1. Many of the ancient Greeks and Romans viewed sex as similar to any other bodily activity, such as eating or sleeping. When you felt like doing it, you should do it-just be careful not to overdo it, as with all appetites. This modern view of sex has been called "realism." Realists claim to be neutral about sex; they see it as just one human activity among many, but one that must be demystified. Their message, prominent in today's public school sex education, is that we should understand the natural biological drive of sex, realize that if we are not careful sexual activity can have negative consequences, master it like any other skill, and be responsible.
2. Sexual Platonism: Sex as animal passion.
1. One of the most influential branches of Hellenistic philosophy viewed the spirit as the highest good and the body as "lesser." That is, the lower, physical, "animal" nature was seen as chaotic and dark, and the higher, more rational, "spiritual" nature was seen as civilized and noble.
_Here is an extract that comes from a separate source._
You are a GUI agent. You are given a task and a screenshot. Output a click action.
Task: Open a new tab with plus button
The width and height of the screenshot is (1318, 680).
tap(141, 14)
This led to viewing sex as a degrading, dirty thing, a necessary evil for the propagation of the human race. Premarital sex was forbidden because sex in general was dirty and was allowable only for the higher good of having children and building up the family name. Unfortunately, this view took root in many places in the Christian church. Truly spiritual people should refrain from sex, sex is allowable only if you are trying to have children, sexual pleasure is not appropriate for high- minded people-these notions grew out of a kind of sexual platonism.
3. Sexual Romanticism: Sex as repressed creativity.
1. While Hellenism located the source of evil in the physical, the Romanticists located it in the cultural. They thought that human beings in their unspoiled original state were brimming with natural goodness and creativity; it was society that stifled it. Goodness would be achieved by liberating the basic, primal instincts, which were in themselves pure. Opposed to Romanticism was Victorianism, the assumption that goodness could be achieved only by suppressing the primal instincts, which in themselves were evil.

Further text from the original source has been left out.